US military coronavirus cases more than doubled in the last 3 weeks
As of Wednesday, 6,493 US service members had the virus, up from 2,807 on June 10. And in the last two weeks alone, the number of cases in the Air Force has almost doubled. On June 15, there were 700 reported cases, but by Monday that had jumped to 1,366.
The rise in cases comes as at least 19 states have paused or rolled back their reopening plans in response to a surge in new infections. According to a Johns Hopkins University's tally, there have been at least 2.6 million cases of coronavirus in the US, with at least 127,675 deaths, as of Wednesday evening.
Defense officials say the "uptick" in cases at military installations has happened "largely around where we are seeing it in the civilian communities, so in Florida, in Texas, in Arizona, some parts of California," according to Thomas McCaffrey, assistant secretary of defense for health affairs.
The Air Force in particular is seeing a "hot spot" in San Antonio, where Lackland Air Force Base is located, according to an Air Force official. There is also concern about several Air Force installations in Florida, the official said.
Still, McCaffrey noted the uptick includes asymptomatic cases and that hospitalization rates remain low. He also claimed the increase may be in part a result of more testing.
"Right now our focus is on looking at the data we have with regard to our particular installations and health facilities in those areas where there are hot spots in the community and making determinations based on what's happening on the ground," he said.

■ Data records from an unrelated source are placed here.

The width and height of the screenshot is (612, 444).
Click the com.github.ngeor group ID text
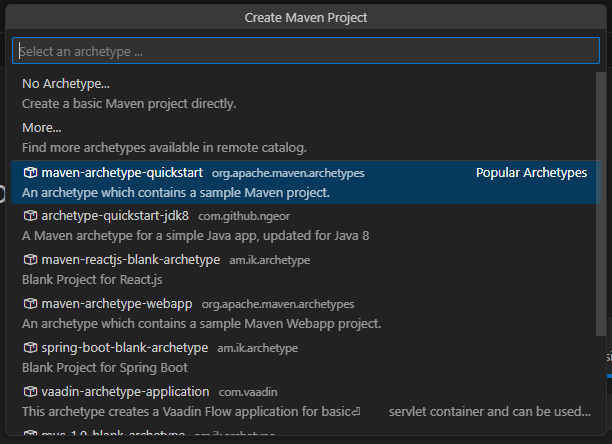pos(244,216)
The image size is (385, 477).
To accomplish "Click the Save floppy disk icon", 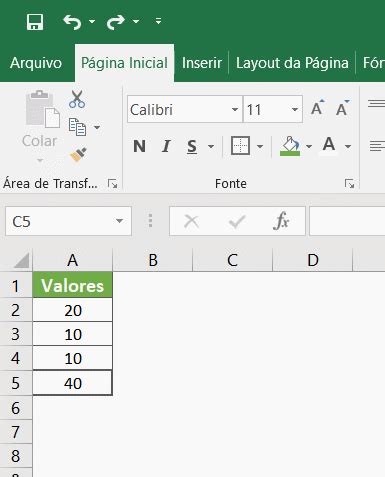I will click(x=35, y=22).
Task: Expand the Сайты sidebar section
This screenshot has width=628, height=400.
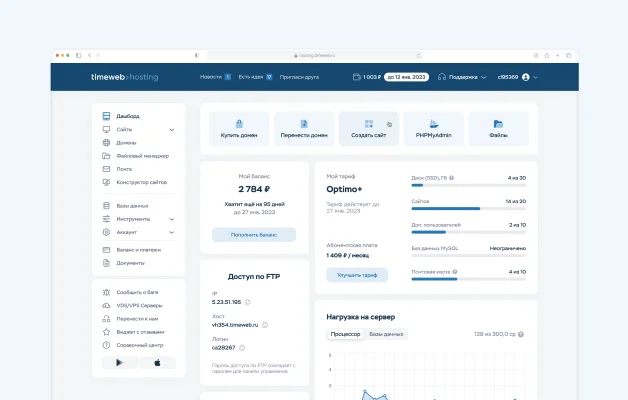Action: [x=172, y=130]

The Pentagon is looking at data to see if the uptick at those installations might be attributable to interactions between members of the military and communities where there have been large increases in cases.
At least seven Air Force bases have tightened restrictions in the last week. At the Air Force Global Strike Command headquarters in Barksdale, Louisiana -- which oversees the long-range bomber fleet -- Gen. Timothy Ray ordered all military and civilian personnel to wear masks in any public spaces where social distancing is not possible.
That goes beyond previous suggested guidance, the Air Force official said.
US military leaders are also warning against "quarantine fatigue." Army Chief of Staff Gen. James McConville laid out the message clearly in a letter to Army commanders last week.
"I am sending you this message to remind you that we must STAY VIGILANT and not lose the progress we have made in flattening the curve and reducing the spread of COVID-19," he wrote.
He noted that as stay-at-home orders and businesses reopen across the globe, "we also see reports of quarantine fatigue. Many people are relaxing their standards on social distancing, wearing face coverings and following other COVID-19 tips."
He noted that in the Army there have been recent "upticks" in the rates of cases at Fort Benning and Fort Jackson.
Beyond keeping the military functioning, the rising cases within the armed services underscore the unique threat the virus poses to US national security.
One of the clearest indicators of the level of concern within the Pentagon is that Defense Secretary Mark Esper has put strict limits on the amount of information being shared with the American public.
While it does publish information regularly on the number of personnel who have tested positive for the virus, the military is not releasing information that it believes would reveal weaknesses in US readiness that could exploited by adversaries.
"The Department of Defense will continue to balance transparency in this crisis with operations security," the Pentagon said in a policy statement on its website.